Konferencja prezesa NBP Adama Glapińskiego. "Płaskowyż się powoli kończy, inflacja zacznie szybko spadać"

Prezes NBP Adam Glapiński powiedział na konferencji, iż we wrześniu spodziewa się jednocyfrowej inflacji. Zastrzegł, że jest to jego osobista opinia i NBP nie prezentuje takich prognoz. - Liczę, że w ostatnim kwartale będzie możliwa obniżka stóp procentowych - dodał.
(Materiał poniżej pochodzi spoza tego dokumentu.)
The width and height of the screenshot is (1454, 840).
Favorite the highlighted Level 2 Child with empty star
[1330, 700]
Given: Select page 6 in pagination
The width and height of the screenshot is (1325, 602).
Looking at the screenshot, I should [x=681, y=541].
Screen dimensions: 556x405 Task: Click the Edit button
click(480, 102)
- Ponownie, już drugi raz, mam tę przyjemność, że prezentuję państwu dobre wiadomości. Wiadomości dobre, to są takie, że ten płaskowyż się powoli kończy i będzie bardzo szybkie zejście z poziomem inflacji w kierunki celu banku centralnego, czyli 2,5 procenta plus minus jeden - powiedział Adam Glapiński.

- Już w tym roku, w krótkim czasie inflacja zejdzie do poziomu jednocyfrowego. Na koniec roku, zgodnie z marcową, najnowszą projekcją inflacja będzie wynosiła trochę ponad 7 procent. Przypuszczamy, że w listopadzie zejdzie, tak wychodzi z modelu ekonomicznego, do 7,4 procent. Osobiście myślę, że inflacja będzie nawet niższa - dodał prezes.

Reklama

- Wszystko odbywa się przy założeniu, że nie wydarzy się nic spodziewanego. Na przykład wojna o Tajwan - powiedział.
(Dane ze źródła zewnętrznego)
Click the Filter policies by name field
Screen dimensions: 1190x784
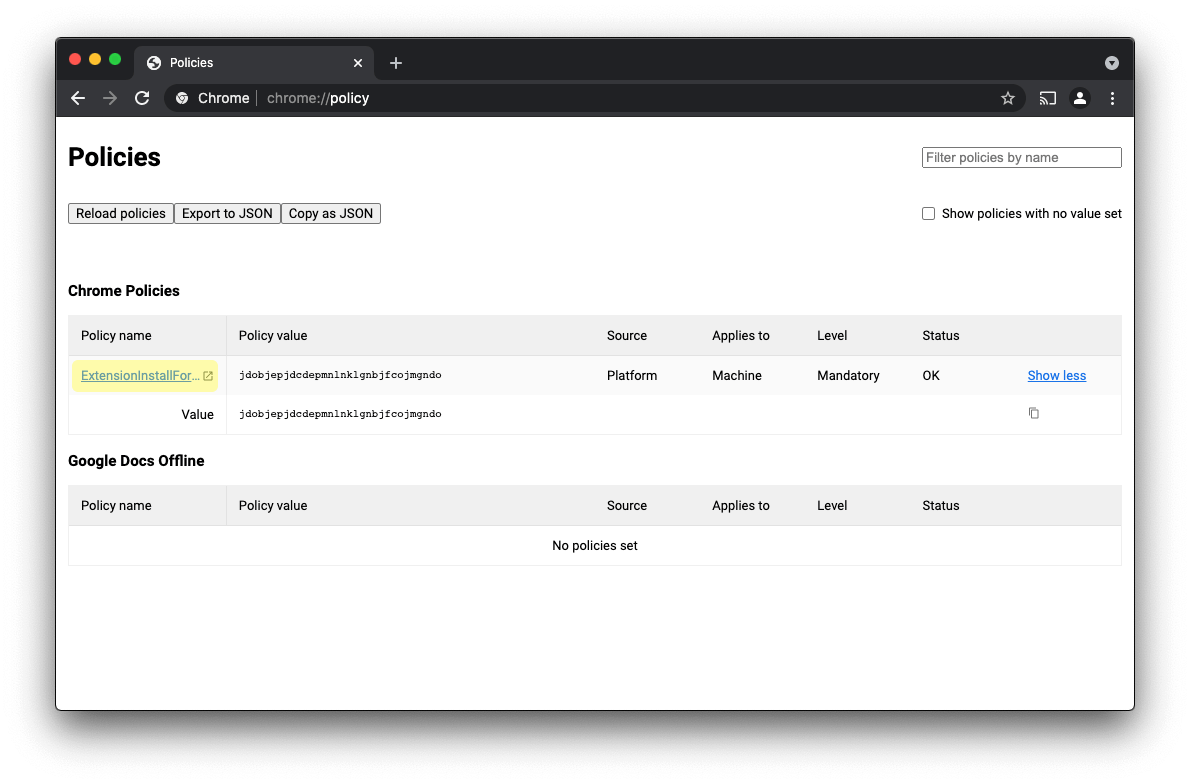tap(1021, 157)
- Biorąc pod uwagę wszystkie informacje, jakie są dostępne w kraju i na świecie, inflacja w tym roku spadnie o 10 procent (10 punktów procentowych - red.). Zejdzie do poziomu jednocyfrowego. Do niskiego poziomu - wskazał Glapiński.

- Poziom 7,4 proc., z tym co mieliśmy do czynienia wcześniej, przypomnę w styczniu był to 17,2 proc. (w relacji rocznej, według wstępnego szacunku Głównego Urzędu Statystycznego - red.), to jest radyklana różnica. To jest ta dobra wiadomość. Oczywiście towarzyszy temu spadek tempa wzrostu gospodarczego, co ma miejsce na całym świecie - dodał.

"Według wszystkich danych nie wejdziemy w recesję"

Szef NBP powiedział, iż "spadek tempa wzrostu gospodarczego sam w sobie nie jest niczym dobrym [...]. Jednak z punktu widzenia inflacji, spadek wzrostu tempa gospodarczego jest dobry. Im wolniej rozwija się gospodarka, tym presja inflacyjna (jest - red.) niższa".

- Przy czym jest ważne, i to jest bardzo dobra wiadomość, w Polsce według wszystkich danych na niebie i ziemi nie wejdziemy w recesję. To znaczy gospodarka nie zacznie się kurczyć. [...] W Polsce będzie to tak zwane miękkie lądowanie - wskazał.

- W ciągu tej dekady powinniśmy osiągnąć poziom dochodów realnych, czyli mierzonych w sile nabywczej, tej co możemy kupić za swoje dochody. Powinniśmy dojść do poziomu przeciętnego Francuza czy Brytyjczyka - dodał.

- Wczoraj Rada Polityki Pieniężnej nie zmieniła poziomu stóp procentowych. Takie były też oczekiwania rynku. [...] Dlatego, że sytuacja gospodarki jest stabilna. Sytuacja finansów państwa jest stabilna. Do wszystkich dociera, że inflacja jest w tym punkcie spadkowym - powiedział prezes NBP. - W lutym ta inflacja wzrośnie. Dopiero od marca będzie ona lecieć w dół.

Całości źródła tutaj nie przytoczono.